Penso que nós, no interior, ainda vivemos um bocadinho a síndrome de Salazar. Temos de libertar esta região de passar a vida a pensar pequenino. Como não temos ambição, não somos capazes de ir a Lisboa dizer: "Porque é que a universidade vai sempre para outros locais e para Viseu não?", "porque é que todos têm comboio e Viseu não?", "por que razão Viseu, capital de distrito, não tem uma auto-estrada a ligá-la a outra capital de distrito?". Mostrem-nos os estudos socioeconómicos que justificam isto. Mas nunca fomos capazes de criar sinergia para agarrar nos tratores e ir todos pelo IP3 abaixo, aquela desgraça de estrada, direitos a Lisboa, estacionar em São Bento e dizer que ou olham para o interior ou os tratores não saem dali. Claro que é uma alegoria para dizer que a região ainda não conseguiu encontrar uma liderança capaz de se afirmar. O Dr. Ruas, que foi presidente da Associação Nacional de Municípios durante vários anos, não conseguiu quórum nos diversos concelhos aqui à volta para se criar aquilo que seria uma área metropolitana, na altura denominada Grande Área Metropolitana de Viseu. Creio que ainda se olha muito para o umbigo, ainda há muito esta cultura do ego e não somos capazes de perceber que temos de ser mais do que as nossas fronteiras geográficas. Não posso ter Mangualde como adversário, não devo ter Tondela como obstáculo, não quero ter apenas Vouzela como exemplo. Viseu tem de ser o motor e somar o delicioso cabrito da Gralheira, à industria de Mangualde, à vitela de Lafões. Queremos que olhem para nós nesta dimensão e não só para o numero de eleitores.

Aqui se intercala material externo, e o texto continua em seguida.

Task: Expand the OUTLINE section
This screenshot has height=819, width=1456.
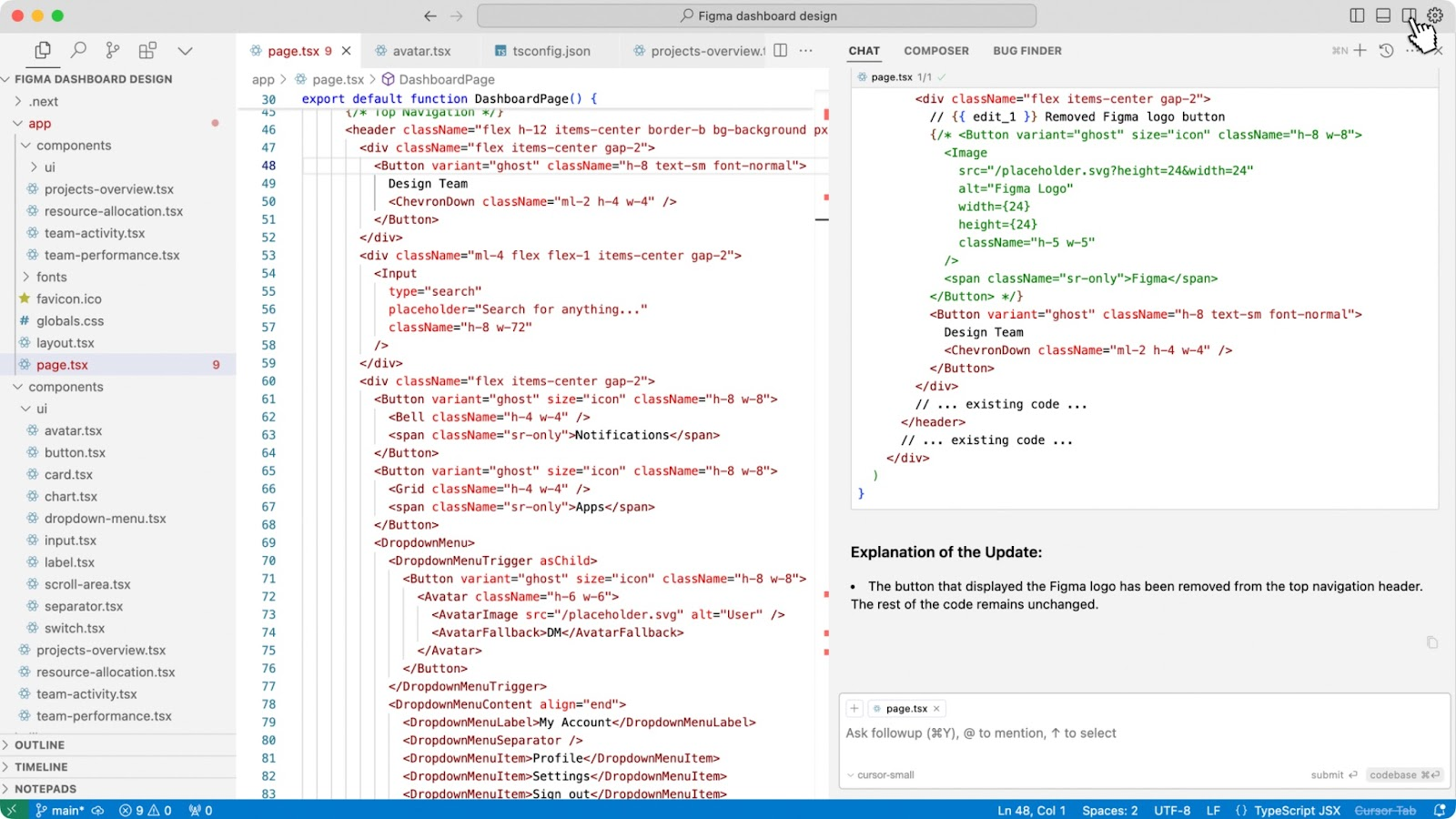Action: [x=40, y=744]
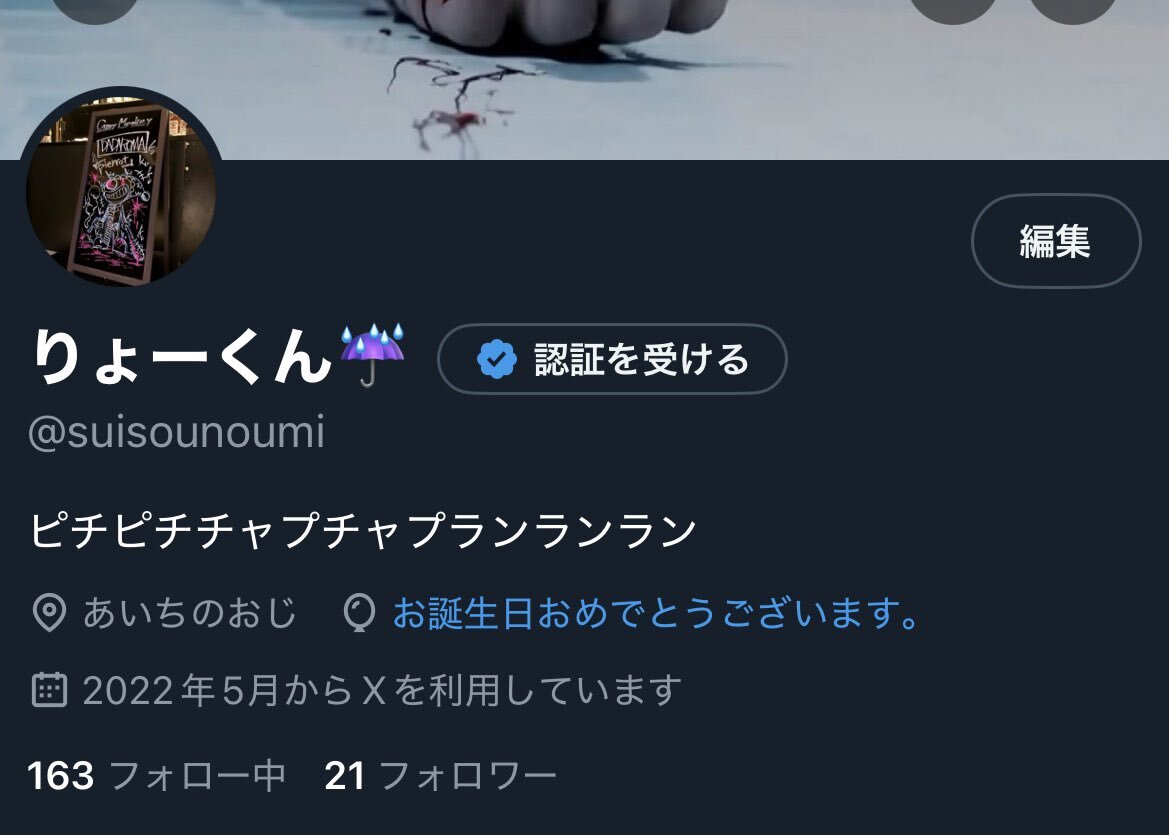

Viseu tem de ser o motor e somar o delicioso cabrito da Gralheira, à industria de Mangualde, à vitela de Lafões.
Se a decisão fosse sua, que projetos candidataria ao PRR?
Fiz uma busca rápida e Viseu aparece uma vez no PRR, com uma pequena estrada de 12 quilómetros. Uma pena. Devíamos ter inscrito a barragem de Fagilde, por exemplo, que está identificada pelo LNEC [Laboratório Nacional de Engenharia Civil] e pela APA [Agência Portuguesa do Ambiente] por ter o paredão em fim de vida, aguenta mais seis ou sete anos. A partir daí tudo pode acontecer. É preciso prevenir e planear (aquilo que os militares fazem bem). Se houver uma rutura e falhar o abastecimento, não estamos a falar apenas do abastecimento a Viseu, estamos a falar do abastecimento a uma região, porque Mangualde, Penalva, Sátão e Nelas também são abastecido pela barragem. Acompanhei abismado a partir de Timor a seca de 2017, em que andavam camiões a transportar água - sobretudo porque lá também tinha essa dificuldade.